私は抱えていた梅酒の缶とガラスコップを折りたたみテーブルの上に乱暴に置いた。
「絶対、私のことからかってる!」
プルタブを持ち上げれば、シュカッと気持ちのいい音が鳴り響いた。
そのままぐびりとあおる。
喉が熱くなった。
「っぷはー!! これこれ、これだよ!」
甘く爽やかな香りが鼻から抜ける。
やっぱり梅酒は美味しい。
週末のお酒、最高!
もふっとしたクッションに座って、今しがた開けたばかりの梅酒をコップに注いだ。
カラカラ、と入れておいた氷が回る。
「そもそもあいつのこと気にしすぎなのよね。
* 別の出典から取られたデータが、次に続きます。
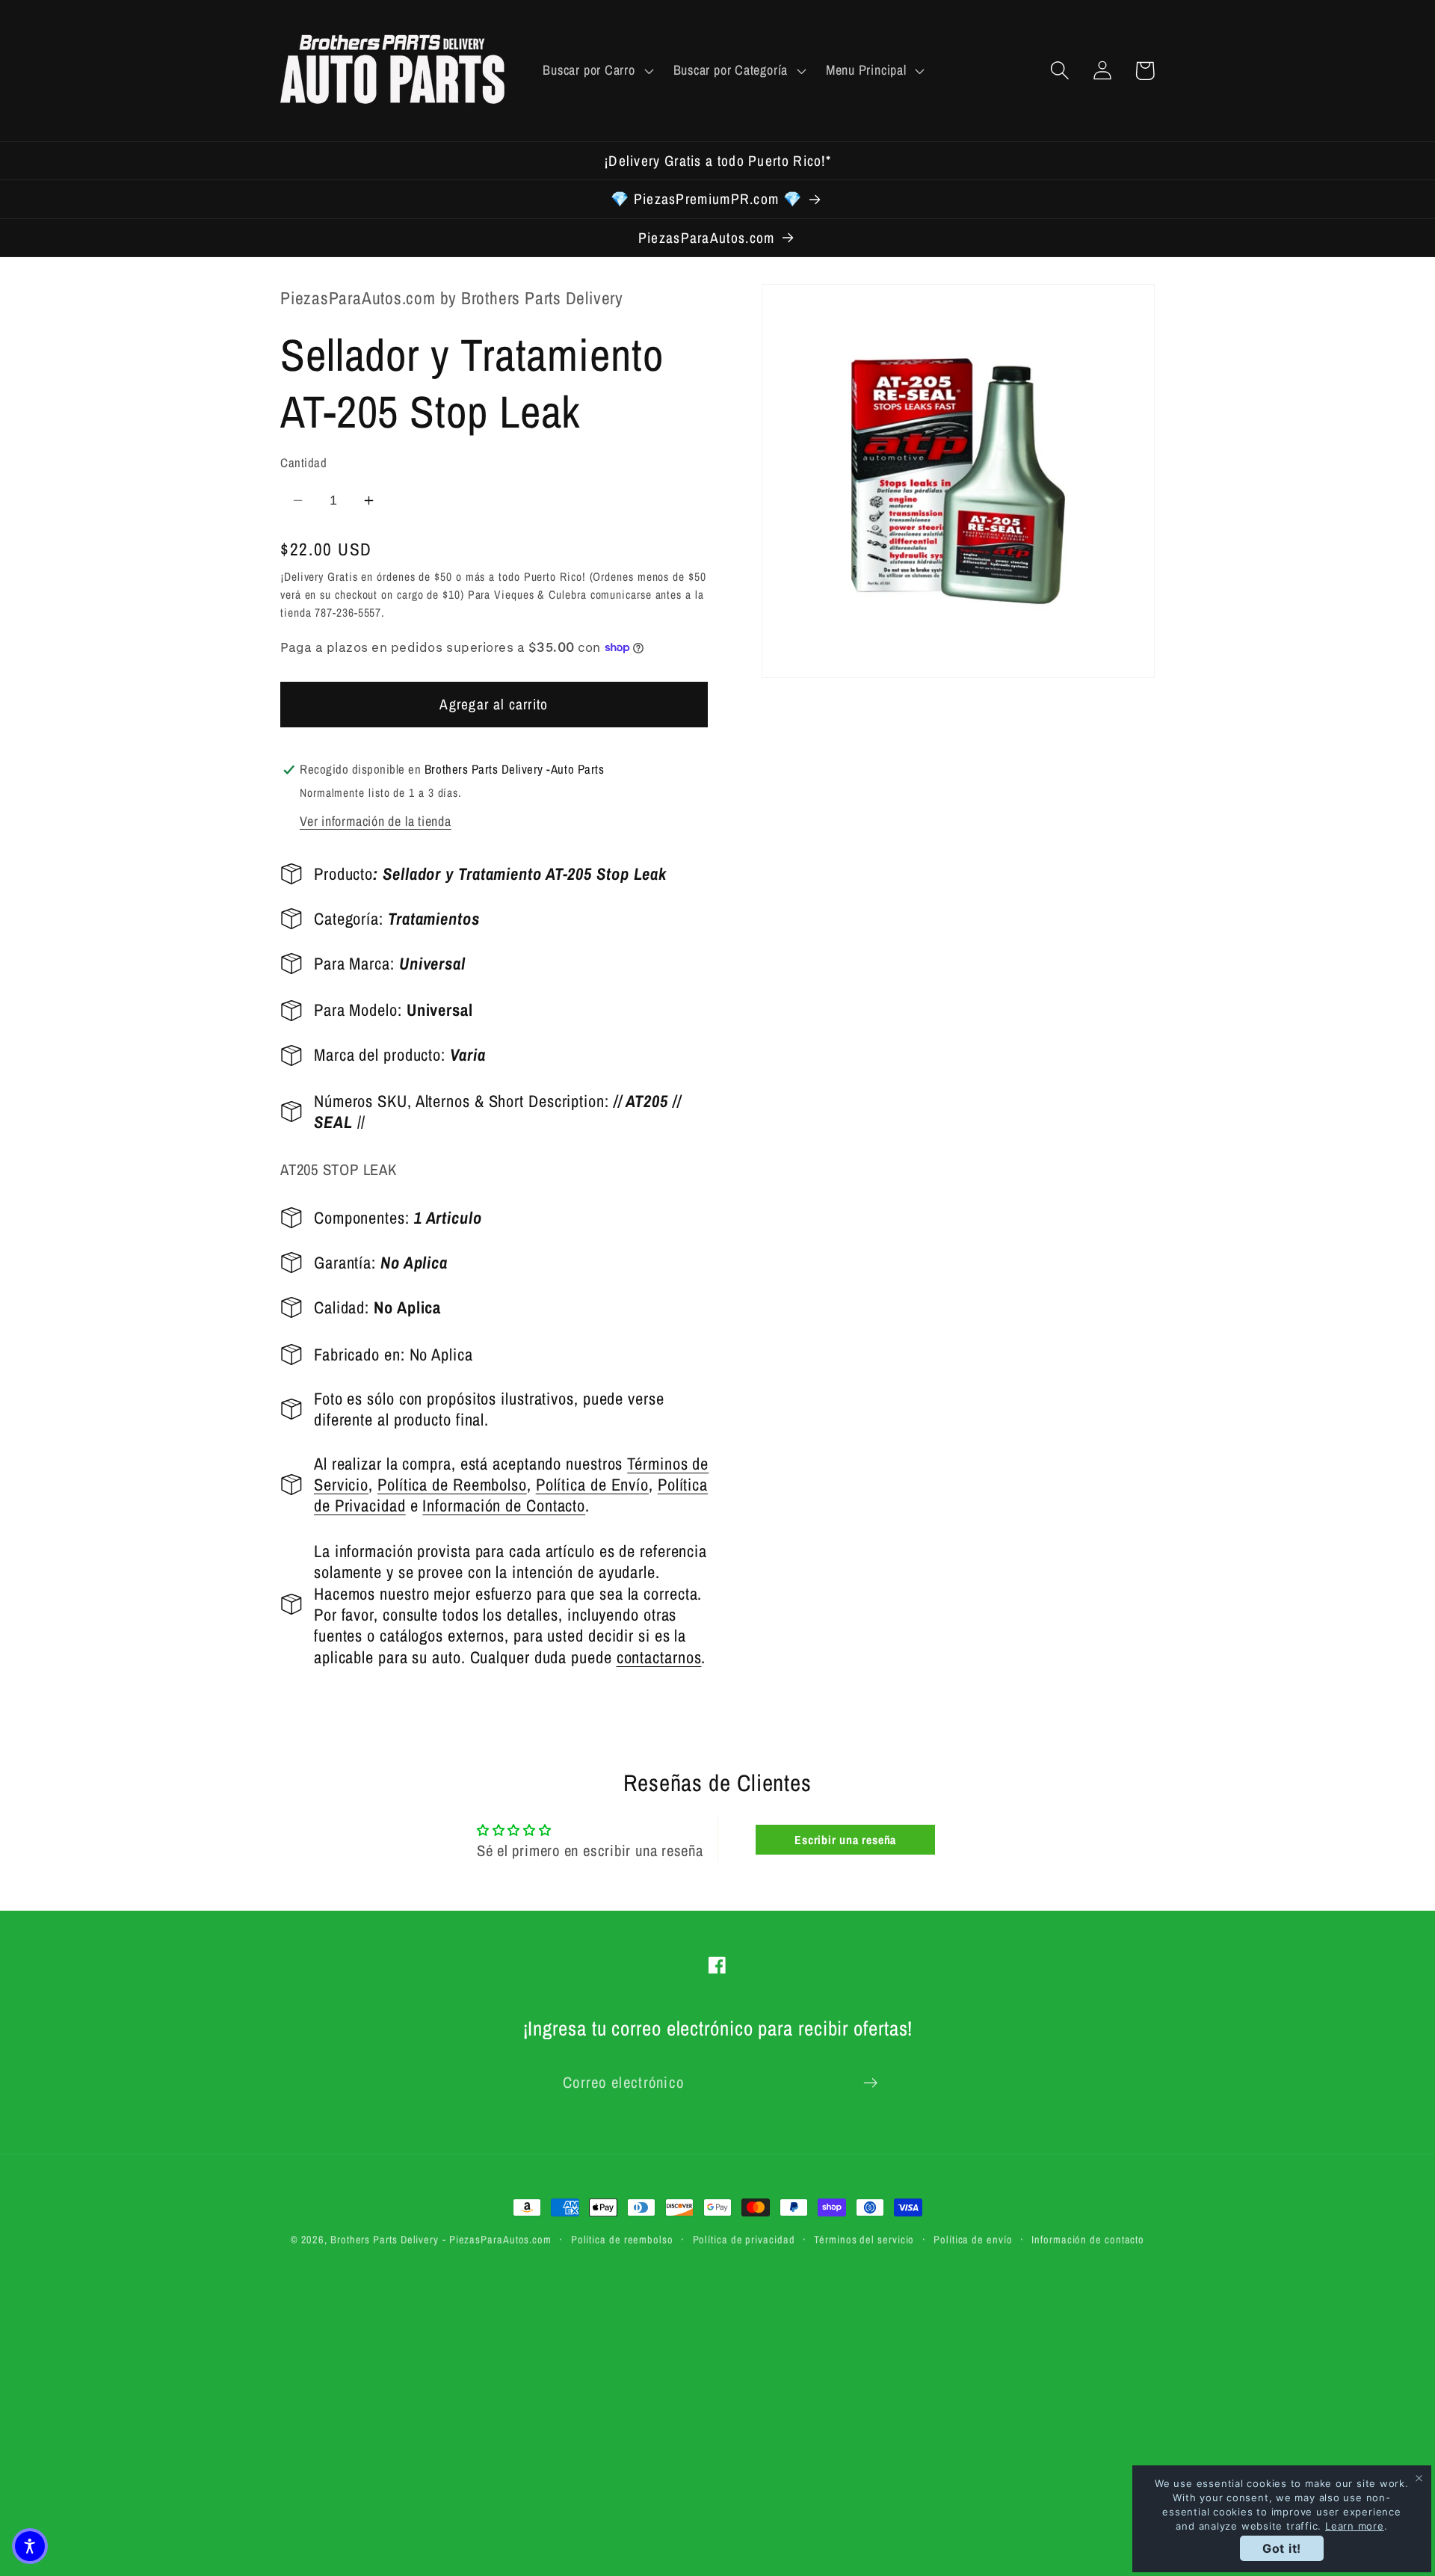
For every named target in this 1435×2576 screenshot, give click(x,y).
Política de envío (972, 2239)
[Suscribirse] (870, 2083)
私の方が年上なんだから、もっとどーんと構えてればいいのよ。男に慣れてないからって、意識しすぎ!」
コップを傾けると、氷がカランと鳴った。
「っていうか、横暴すぎない? 人の家でさぁ、今どきの高校生ってどうなってるの……無駄にイケメンだし」
再びコップを傾ける。
いつもよりも飲むペースが早いけれど、気にしない。
今はとにかくのみたい気分だった。
「あれで主将だっていうんだから驚きだよね。普段どうしてるんだろ」
ふはっ、と人をバカにするような笑い方。
むかつくけど、妙に似合ってるんだよなぁ。
──まだ何か用あんのか?
思い出すだけで顔が熱くなる。
少し期待した自分が恥ずかしい。